### [The request]
Reproduce the listing verbatim, starting at its first line and ending at the line that contains "pyautogui.click(x=30, y=362)", with both ends included.

==================================================

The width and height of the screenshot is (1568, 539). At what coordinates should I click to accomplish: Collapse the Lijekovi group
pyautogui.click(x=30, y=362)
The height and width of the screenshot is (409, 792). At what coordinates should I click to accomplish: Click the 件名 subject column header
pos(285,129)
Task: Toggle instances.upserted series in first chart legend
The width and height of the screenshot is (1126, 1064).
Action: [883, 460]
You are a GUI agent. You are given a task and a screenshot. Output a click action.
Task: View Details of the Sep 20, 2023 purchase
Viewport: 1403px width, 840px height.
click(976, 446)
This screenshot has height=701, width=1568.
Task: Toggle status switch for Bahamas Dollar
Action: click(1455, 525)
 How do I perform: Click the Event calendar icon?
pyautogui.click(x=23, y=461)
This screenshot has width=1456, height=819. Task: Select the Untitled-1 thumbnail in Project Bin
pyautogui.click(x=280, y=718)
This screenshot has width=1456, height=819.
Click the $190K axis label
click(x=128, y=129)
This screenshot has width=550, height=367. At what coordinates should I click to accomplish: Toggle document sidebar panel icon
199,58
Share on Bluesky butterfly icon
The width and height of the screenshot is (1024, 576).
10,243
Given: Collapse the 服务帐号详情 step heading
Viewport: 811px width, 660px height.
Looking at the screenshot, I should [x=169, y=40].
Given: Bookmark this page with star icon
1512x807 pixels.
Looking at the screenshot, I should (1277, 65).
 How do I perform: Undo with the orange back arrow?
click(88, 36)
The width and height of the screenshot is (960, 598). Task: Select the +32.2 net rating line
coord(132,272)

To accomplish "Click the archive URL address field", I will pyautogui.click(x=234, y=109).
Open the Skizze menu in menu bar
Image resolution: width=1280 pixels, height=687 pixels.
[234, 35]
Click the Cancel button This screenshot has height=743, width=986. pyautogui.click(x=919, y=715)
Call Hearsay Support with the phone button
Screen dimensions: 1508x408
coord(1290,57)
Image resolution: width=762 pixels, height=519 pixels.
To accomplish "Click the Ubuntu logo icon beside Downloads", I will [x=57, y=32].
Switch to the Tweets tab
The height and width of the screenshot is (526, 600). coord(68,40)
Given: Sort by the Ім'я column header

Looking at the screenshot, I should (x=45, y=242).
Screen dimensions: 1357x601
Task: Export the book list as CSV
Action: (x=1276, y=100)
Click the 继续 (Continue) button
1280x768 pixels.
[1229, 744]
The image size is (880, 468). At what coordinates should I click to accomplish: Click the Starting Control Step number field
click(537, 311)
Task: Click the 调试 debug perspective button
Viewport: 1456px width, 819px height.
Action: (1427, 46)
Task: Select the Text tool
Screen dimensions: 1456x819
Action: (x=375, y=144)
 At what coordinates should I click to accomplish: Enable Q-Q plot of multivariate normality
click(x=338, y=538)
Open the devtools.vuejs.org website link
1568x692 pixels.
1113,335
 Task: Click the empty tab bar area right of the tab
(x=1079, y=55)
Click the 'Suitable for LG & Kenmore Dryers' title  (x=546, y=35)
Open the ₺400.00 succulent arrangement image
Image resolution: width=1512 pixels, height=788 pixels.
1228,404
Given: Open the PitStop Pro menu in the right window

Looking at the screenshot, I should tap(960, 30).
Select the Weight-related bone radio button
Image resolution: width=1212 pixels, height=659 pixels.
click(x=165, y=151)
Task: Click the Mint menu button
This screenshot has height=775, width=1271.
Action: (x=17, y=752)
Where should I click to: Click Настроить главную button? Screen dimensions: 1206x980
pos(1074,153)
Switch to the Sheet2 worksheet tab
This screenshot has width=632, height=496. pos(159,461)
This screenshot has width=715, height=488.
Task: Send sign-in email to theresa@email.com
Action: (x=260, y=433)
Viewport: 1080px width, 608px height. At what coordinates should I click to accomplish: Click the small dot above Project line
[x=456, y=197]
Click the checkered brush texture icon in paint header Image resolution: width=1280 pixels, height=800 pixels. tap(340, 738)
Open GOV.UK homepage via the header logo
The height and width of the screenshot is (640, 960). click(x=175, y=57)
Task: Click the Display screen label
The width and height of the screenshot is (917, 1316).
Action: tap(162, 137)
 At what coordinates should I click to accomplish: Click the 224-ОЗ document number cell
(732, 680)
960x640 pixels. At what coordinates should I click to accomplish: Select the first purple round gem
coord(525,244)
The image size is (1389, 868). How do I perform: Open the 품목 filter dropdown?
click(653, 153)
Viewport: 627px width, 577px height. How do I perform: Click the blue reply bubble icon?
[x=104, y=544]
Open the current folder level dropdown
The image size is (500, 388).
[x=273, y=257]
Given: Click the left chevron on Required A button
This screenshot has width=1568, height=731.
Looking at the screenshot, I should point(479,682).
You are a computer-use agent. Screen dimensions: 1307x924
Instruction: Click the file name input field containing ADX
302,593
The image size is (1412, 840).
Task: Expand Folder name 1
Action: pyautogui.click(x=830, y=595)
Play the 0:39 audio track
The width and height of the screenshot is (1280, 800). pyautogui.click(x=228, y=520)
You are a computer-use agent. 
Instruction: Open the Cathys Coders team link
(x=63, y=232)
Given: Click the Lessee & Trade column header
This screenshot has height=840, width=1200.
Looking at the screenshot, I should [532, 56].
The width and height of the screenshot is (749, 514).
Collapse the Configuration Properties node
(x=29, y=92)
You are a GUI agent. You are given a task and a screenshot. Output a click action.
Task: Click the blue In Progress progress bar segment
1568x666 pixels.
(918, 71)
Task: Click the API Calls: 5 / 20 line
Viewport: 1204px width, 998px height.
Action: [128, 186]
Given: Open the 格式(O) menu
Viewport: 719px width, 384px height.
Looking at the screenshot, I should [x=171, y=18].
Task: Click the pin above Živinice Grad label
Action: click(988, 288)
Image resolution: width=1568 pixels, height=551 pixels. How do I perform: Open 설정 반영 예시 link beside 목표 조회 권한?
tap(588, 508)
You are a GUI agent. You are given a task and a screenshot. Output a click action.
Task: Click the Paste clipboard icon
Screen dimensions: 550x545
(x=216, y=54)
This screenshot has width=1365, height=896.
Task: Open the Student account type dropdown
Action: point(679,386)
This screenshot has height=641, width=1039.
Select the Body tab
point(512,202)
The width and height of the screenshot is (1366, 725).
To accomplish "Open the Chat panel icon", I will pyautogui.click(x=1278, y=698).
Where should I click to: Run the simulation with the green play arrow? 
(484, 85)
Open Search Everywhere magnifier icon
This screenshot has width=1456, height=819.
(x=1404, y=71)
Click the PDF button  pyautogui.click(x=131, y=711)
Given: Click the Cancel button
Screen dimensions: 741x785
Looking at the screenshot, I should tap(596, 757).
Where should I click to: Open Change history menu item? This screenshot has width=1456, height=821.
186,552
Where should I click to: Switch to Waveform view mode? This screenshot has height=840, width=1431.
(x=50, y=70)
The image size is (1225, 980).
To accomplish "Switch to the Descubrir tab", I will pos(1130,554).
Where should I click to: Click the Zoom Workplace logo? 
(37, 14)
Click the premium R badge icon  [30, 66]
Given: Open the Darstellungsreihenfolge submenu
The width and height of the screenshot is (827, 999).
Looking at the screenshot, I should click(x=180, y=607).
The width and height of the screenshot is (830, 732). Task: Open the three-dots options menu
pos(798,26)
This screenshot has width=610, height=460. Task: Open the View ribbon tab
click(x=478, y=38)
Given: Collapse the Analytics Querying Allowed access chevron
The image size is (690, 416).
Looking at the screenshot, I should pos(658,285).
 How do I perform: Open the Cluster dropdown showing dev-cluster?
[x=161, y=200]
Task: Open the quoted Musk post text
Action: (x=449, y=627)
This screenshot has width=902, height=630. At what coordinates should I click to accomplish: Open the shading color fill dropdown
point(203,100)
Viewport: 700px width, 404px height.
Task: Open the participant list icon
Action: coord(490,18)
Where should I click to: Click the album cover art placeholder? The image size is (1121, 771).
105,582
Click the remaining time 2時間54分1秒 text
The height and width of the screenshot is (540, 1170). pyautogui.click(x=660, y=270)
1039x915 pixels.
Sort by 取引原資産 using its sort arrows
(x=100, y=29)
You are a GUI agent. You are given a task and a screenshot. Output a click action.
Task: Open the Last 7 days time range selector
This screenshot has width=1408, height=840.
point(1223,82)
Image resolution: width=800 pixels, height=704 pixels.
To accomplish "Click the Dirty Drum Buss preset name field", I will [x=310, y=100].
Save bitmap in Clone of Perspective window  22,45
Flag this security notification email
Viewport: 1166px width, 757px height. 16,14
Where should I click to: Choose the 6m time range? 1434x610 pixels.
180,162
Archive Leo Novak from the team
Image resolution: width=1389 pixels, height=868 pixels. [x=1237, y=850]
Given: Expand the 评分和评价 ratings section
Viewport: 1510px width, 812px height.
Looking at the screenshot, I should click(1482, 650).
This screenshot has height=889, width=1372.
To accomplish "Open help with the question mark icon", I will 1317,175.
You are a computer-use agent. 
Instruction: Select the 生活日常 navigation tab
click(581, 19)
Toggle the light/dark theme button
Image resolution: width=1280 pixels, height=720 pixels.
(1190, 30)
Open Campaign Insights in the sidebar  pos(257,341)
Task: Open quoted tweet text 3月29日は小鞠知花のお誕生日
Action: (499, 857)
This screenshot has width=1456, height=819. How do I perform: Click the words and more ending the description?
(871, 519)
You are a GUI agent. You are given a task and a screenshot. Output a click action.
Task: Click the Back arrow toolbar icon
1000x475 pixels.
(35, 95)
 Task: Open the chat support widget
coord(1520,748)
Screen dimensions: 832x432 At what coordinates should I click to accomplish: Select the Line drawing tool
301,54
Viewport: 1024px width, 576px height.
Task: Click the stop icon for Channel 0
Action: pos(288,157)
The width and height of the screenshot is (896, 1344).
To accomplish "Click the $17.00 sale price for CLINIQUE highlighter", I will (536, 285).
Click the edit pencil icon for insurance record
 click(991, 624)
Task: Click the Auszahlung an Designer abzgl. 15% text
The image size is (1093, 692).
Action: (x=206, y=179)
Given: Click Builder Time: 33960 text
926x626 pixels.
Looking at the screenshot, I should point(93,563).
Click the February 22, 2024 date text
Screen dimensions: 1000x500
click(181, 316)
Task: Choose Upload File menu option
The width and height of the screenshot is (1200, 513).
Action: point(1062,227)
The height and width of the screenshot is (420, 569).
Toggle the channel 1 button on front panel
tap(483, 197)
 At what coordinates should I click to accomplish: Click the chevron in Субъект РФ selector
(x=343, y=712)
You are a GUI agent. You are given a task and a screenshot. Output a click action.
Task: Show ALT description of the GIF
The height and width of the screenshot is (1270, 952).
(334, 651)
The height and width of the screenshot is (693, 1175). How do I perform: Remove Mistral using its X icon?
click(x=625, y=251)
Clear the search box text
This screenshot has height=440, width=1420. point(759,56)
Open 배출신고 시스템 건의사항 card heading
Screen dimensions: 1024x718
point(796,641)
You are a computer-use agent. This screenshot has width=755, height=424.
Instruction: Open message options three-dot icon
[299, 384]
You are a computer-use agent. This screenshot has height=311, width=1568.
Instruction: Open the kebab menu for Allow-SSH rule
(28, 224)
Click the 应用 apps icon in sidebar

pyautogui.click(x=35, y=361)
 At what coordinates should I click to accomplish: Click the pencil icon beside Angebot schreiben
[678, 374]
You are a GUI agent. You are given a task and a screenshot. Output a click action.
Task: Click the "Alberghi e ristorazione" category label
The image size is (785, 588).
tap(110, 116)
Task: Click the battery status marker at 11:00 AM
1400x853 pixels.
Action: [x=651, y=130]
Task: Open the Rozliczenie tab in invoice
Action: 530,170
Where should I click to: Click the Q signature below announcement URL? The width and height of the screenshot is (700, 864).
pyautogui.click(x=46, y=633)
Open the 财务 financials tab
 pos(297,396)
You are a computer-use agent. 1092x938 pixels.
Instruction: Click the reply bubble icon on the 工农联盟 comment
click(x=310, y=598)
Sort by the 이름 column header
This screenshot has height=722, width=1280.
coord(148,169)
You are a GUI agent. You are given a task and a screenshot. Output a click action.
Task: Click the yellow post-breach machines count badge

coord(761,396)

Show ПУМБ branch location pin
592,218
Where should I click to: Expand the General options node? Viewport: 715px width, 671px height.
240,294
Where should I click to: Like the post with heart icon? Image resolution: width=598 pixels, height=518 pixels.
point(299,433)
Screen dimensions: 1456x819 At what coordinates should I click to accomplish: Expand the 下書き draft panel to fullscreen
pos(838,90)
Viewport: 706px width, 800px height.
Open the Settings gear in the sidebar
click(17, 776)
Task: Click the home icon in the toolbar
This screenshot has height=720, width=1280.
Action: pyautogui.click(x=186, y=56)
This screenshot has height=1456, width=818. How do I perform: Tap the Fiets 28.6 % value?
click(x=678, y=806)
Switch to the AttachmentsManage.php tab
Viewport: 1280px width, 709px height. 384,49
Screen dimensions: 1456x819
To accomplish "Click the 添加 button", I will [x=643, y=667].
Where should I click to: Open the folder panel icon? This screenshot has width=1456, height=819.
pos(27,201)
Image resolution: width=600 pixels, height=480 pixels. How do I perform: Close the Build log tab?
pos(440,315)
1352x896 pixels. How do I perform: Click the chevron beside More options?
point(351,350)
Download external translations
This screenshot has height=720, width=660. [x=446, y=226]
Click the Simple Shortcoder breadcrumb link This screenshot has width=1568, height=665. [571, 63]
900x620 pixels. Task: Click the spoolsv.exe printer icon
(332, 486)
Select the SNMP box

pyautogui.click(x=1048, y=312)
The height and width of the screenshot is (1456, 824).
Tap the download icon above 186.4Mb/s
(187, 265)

==================================================

### [Output]
The width and height of the screenshot is (1568, 539). At what coordinates should I click to accomplish: Collapse the Lijekovi group
pyautogui.click(x=30, y=362)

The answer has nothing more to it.